● Exercise aim
Skip the pictures, and retype the data below in full, exactly.

*** Opening Record set ***

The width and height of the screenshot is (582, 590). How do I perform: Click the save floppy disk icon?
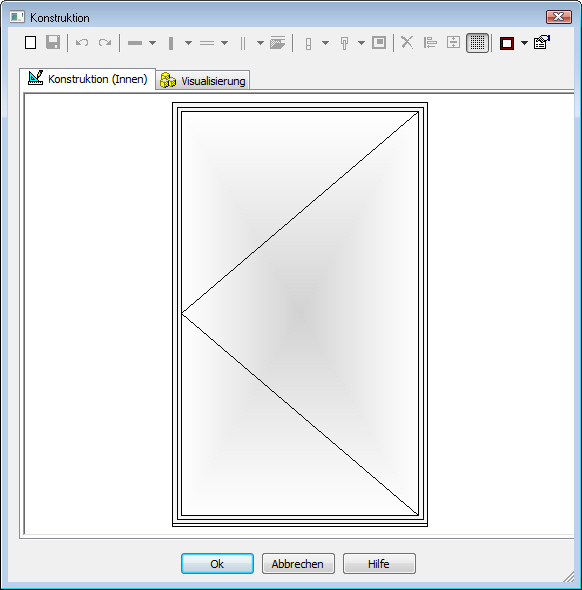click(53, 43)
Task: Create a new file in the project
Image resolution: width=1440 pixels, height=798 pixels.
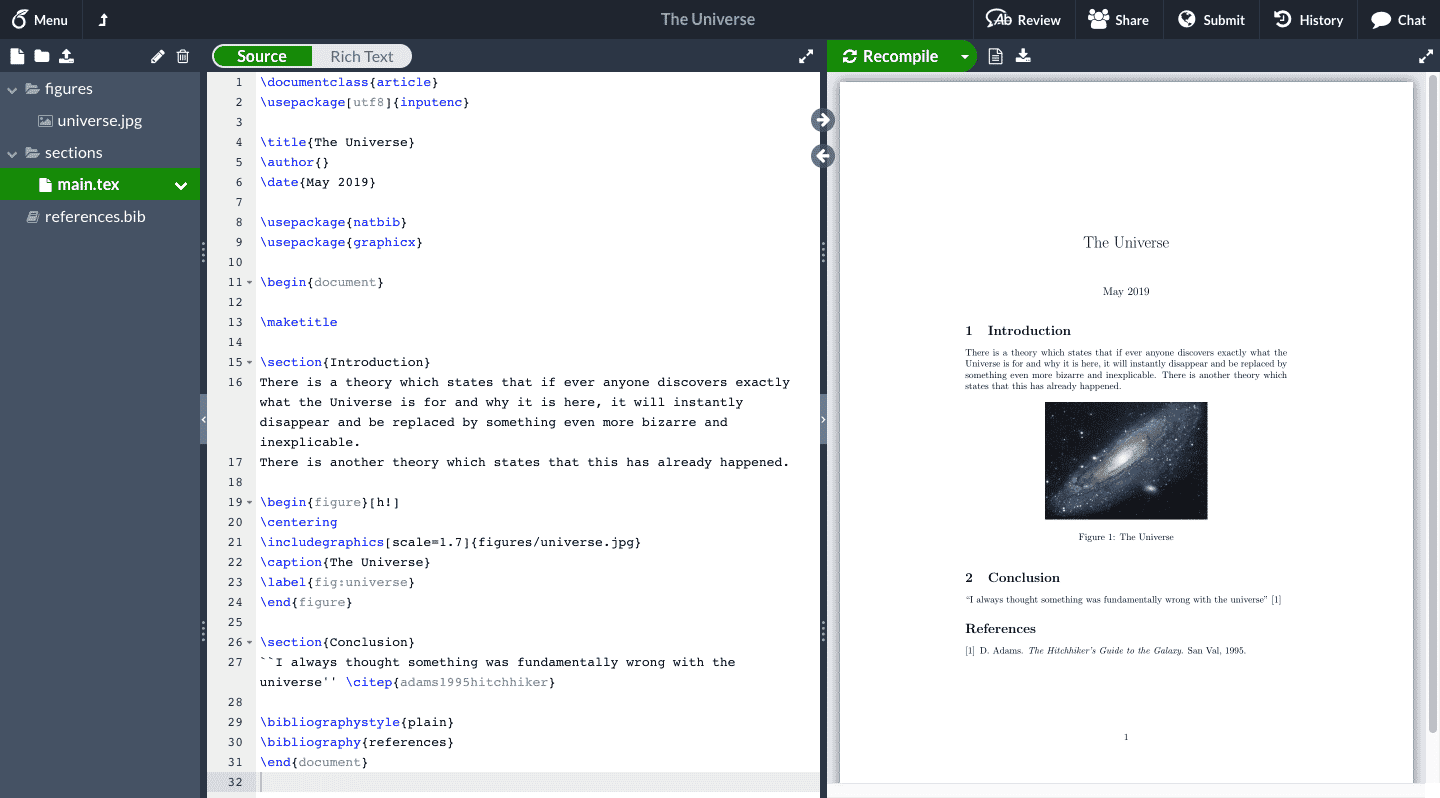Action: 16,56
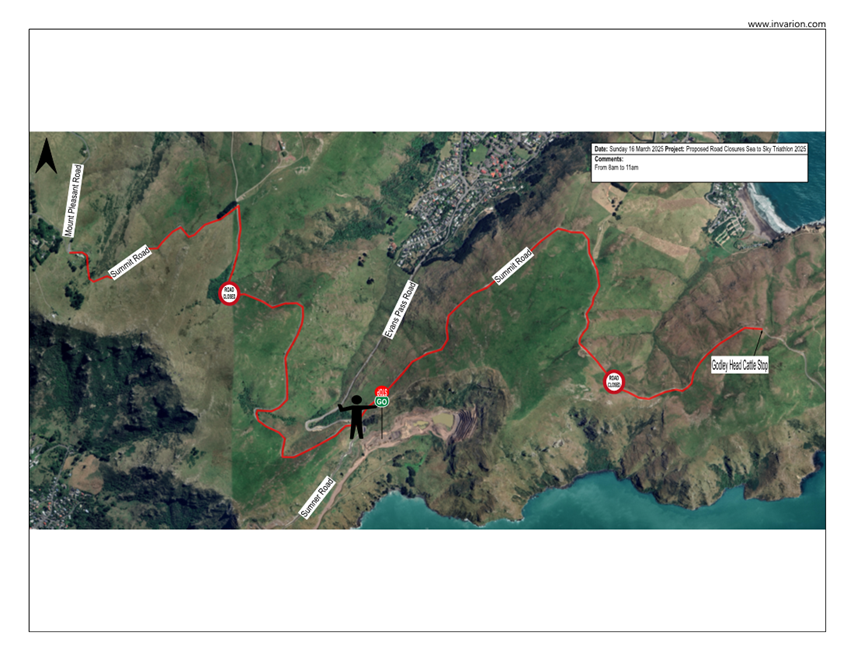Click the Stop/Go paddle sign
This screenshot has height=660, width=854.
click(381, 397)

*** Closing Record set ***

● Solution for this task
The width and height of the screenshot is (582, 590). How do I perform: Click the save floppy disk icon?
click(53, 43)
Task: Create a new file in the project
Image resolution: width=1440 pixels, height=798 pixels.
Action: 16,56
Click the Stop/Go paddle sign
This screenshot has height=660, width=854.
click(381, 397)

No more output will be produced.